#### Provided records ####

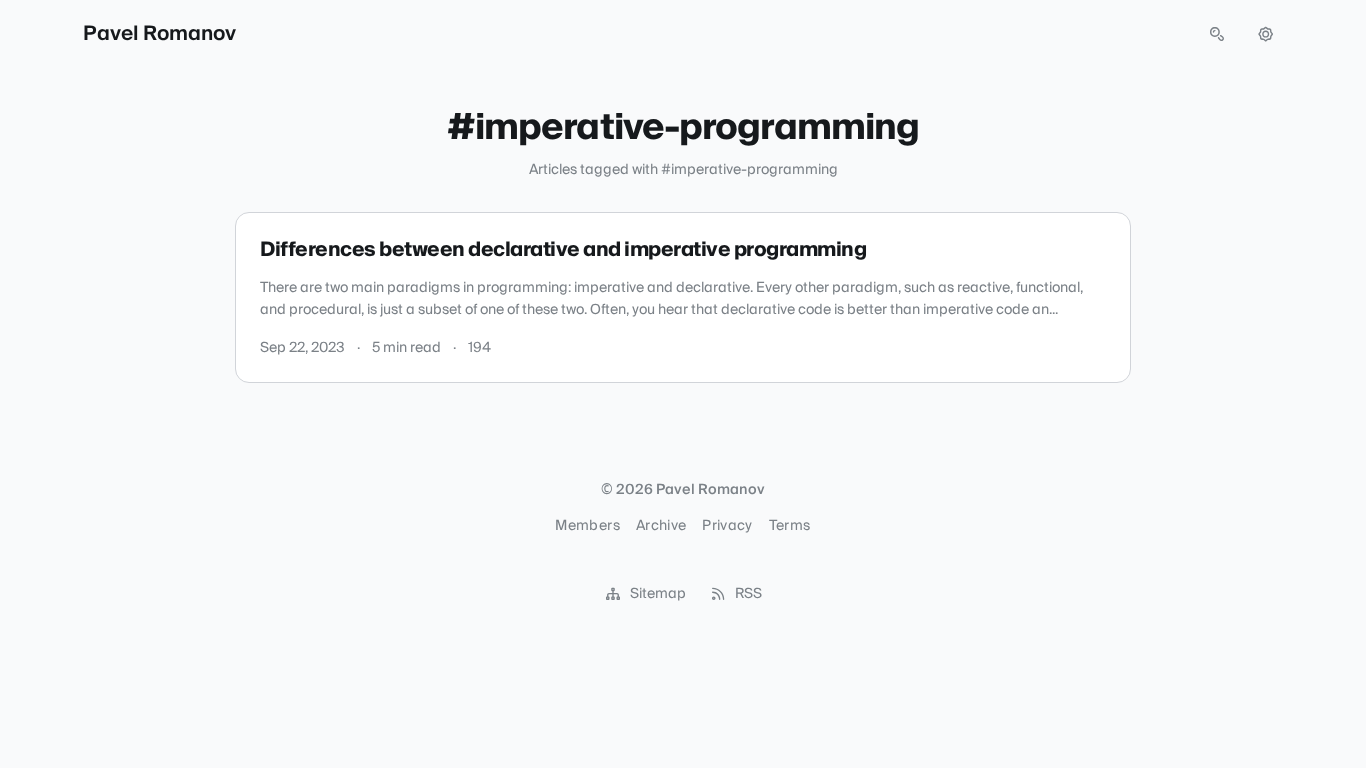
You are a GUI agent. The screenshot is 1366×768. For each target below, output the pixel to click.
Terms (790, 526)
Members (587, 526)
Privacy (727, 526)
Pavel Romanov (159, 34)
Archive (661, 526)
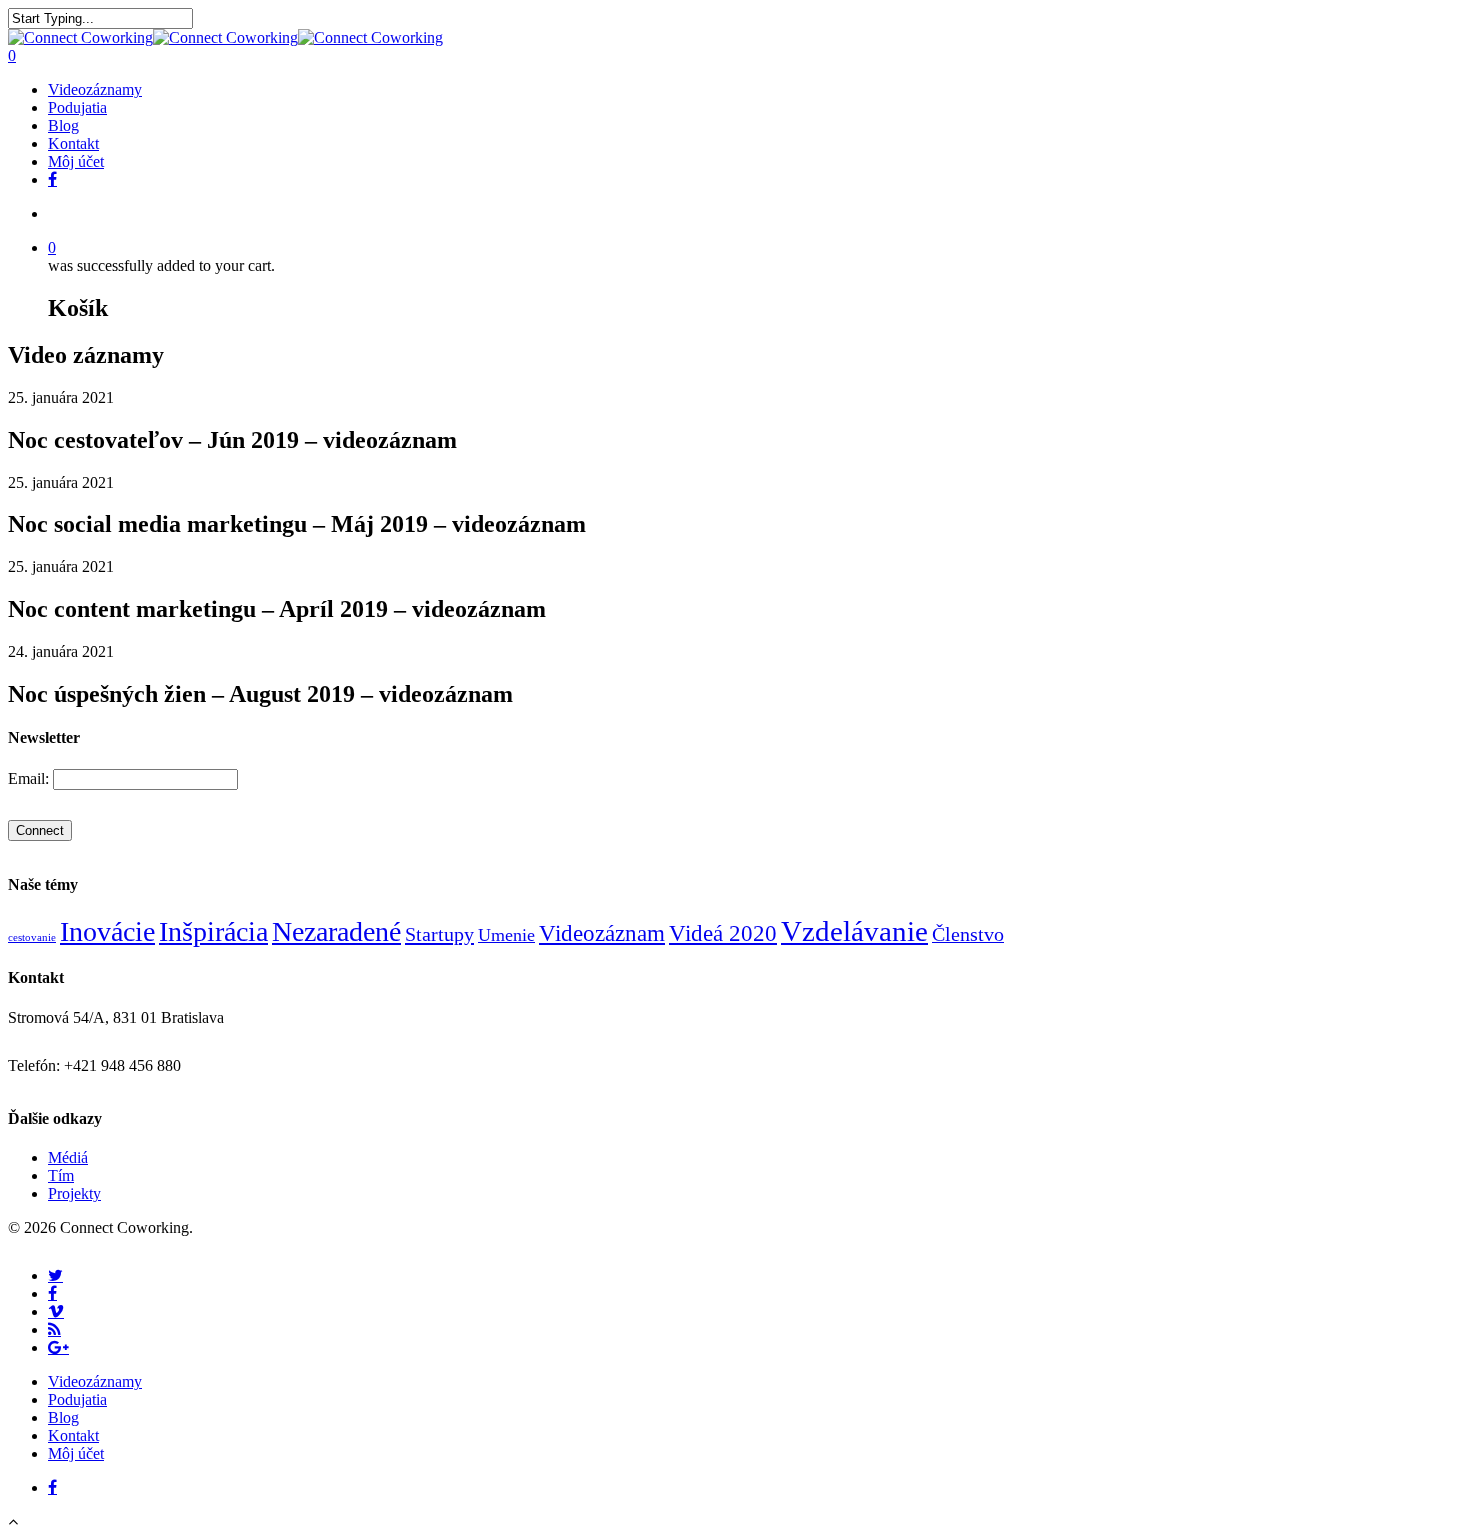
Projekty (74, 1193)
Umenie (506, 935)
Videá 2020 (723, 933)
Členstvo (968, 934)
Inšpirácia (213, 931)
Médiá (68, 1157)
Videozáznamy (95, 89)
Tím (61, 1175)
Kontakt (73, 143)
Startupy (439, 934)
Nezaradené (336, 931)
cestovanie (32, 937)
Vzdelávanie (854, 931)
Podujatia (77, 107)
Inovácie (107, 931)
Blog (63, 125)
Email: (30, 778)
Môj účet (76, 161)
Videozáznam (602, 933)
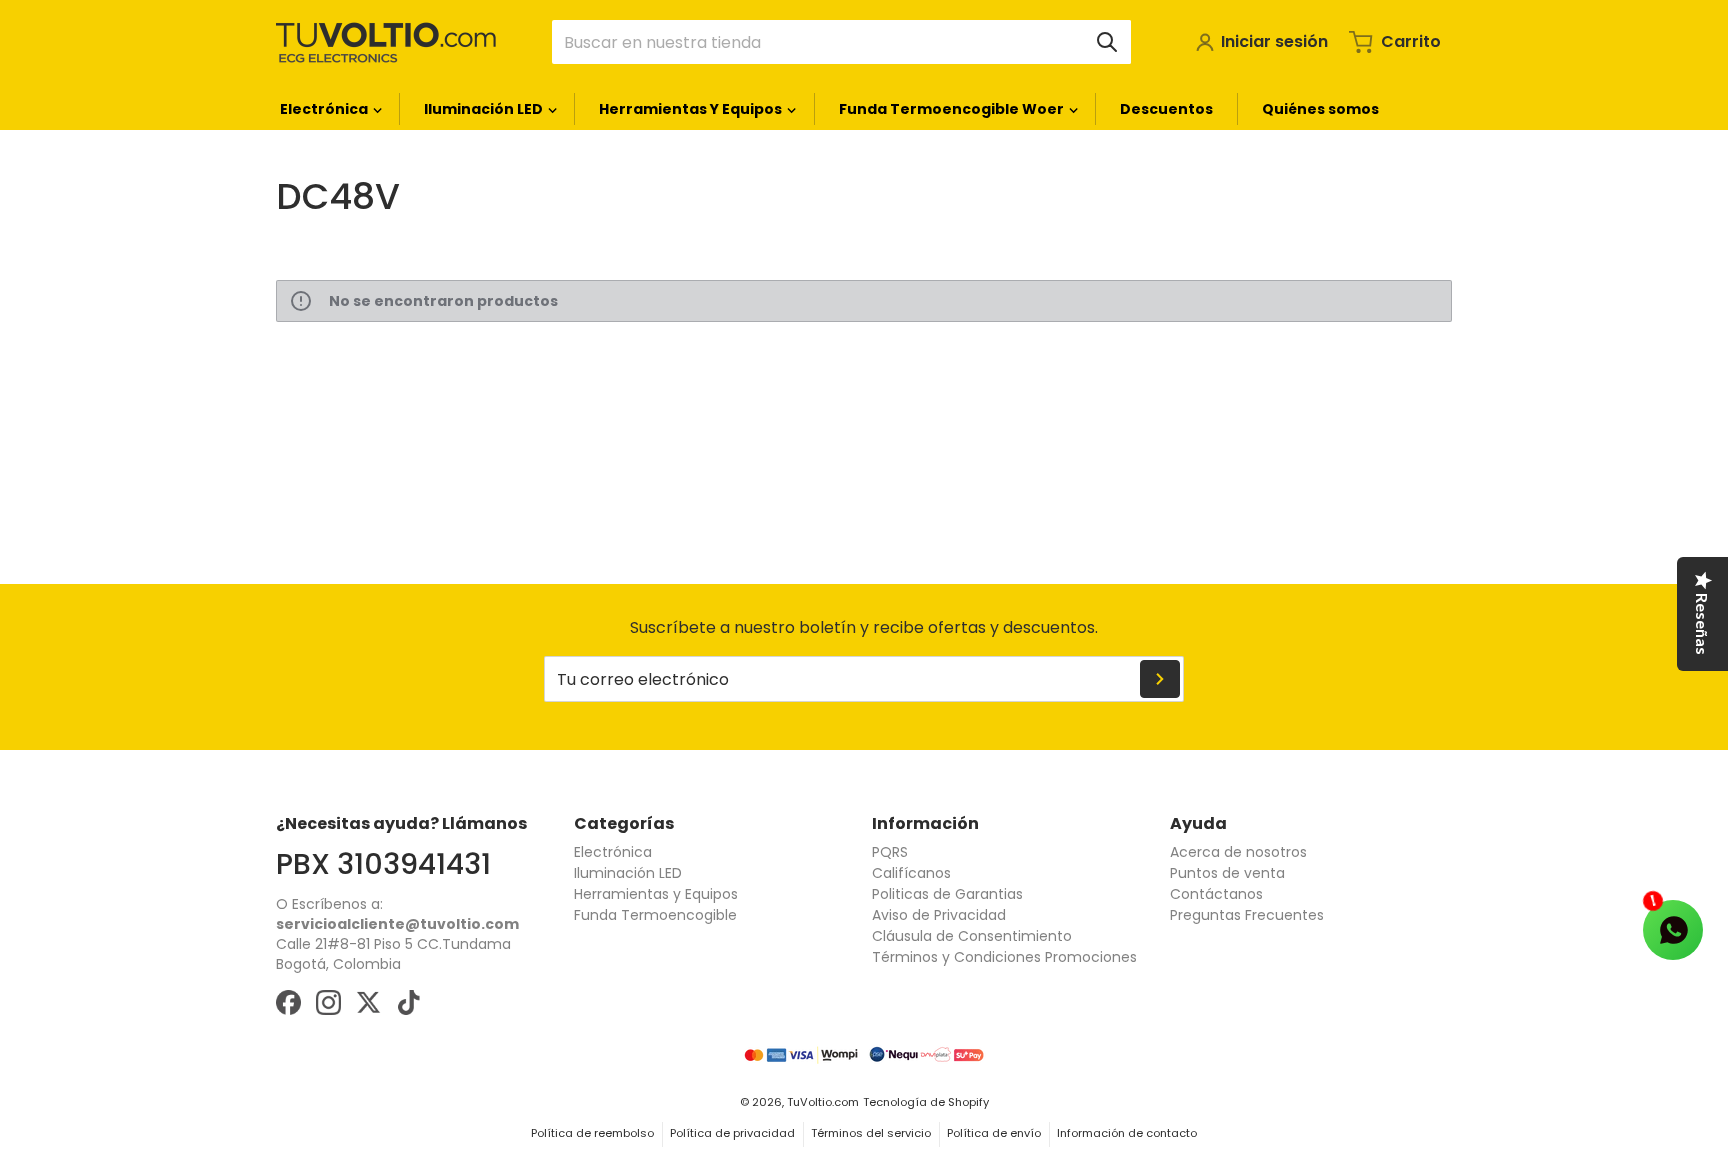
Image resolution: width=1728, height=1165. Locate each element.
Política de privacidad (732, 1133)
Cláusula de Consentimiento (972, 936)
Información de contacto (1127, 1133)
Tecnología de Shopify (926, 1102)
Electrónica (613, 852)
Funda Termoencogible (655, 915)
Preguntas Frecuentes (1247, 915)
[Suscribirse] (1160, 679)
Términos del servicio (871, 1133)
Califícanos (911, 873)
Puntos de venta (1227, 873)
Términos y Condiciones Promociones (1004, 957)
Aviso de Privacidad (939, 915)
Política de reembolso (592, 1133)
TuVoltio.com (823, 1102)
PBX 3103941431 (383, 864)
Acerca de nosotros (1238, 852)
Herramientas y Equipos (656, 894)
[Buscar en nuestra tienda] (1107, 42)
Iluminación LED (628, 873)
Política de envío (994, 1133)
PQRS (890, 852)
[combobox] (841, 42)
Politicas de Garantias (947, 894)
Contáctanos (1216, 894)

####

> [Description of the task]:
Extract the text of all the records above verbatim, excluding pictures.

> [Output]:
You are a GUI agent. The screenshot is 1366×768. For each target below, output the pixel to click.
Terms (790, 526)
Members (587, 526)
Privacy (727, 526)
Pavel Romanov (159, 34)
Archive (661, 526)
Projekty (74, 1193)
Umenie (506, 935)
Videá 2020 (723, 933)
Členstvo (968, 934)
Inšpirácia (213, 931)
Médiá (68, 1157)
Videozáznamy (95, 89)
Tím (61, 1175)
Kontakt (73, 143)
Startupy (439, 934)
Nezaradené (336, 931)
cestovanie (32, 937)
Vzdelávanie (854, 931)
Podujatia (77, 107)
Inovácie (107, 931)
Blog (63, 125)
Email: (30, 778)
Môj účet (76, 161)
Videozáznam (602, 933)
Image resolution: width=1728, height=1165. Locate each element.
Política de privacidad (732, 1133)
Cláusula de Consentimiento (972, 936)
Información de contacto (1127, 1133)
Tecnología de Shopify (926, 1102)
Electrónica (613, 852)
Funda Termoencogible (655, 915)
Preguntas Frecuentes (1247, 915)
[Suscribirse] (1160, 679)
Términos del servicio (871, 1133)
Califícanos (911, 873)
Puntos de venta (1227, 873)
Términos y Condiciones Promociones (1004, 957)
Aviso de Privacidad (939, 915)
Política de reembolso (592, 1133)
TuVoltio.com (823, 1102)
PBX 3103941431 (383, 864)
Acerca de nosotros (1238, 852)
Herramientas y Equipos (656, 894)
[Buscar en nuestra tienda] (1107, 42)
Iluminación LED (628, 873)
Política de envío (994, 1133)
PQRS (890, 852)
[combobox] (841, 42)
Politicas de Garantias (947, 894)
Contáctanos (1216, 894)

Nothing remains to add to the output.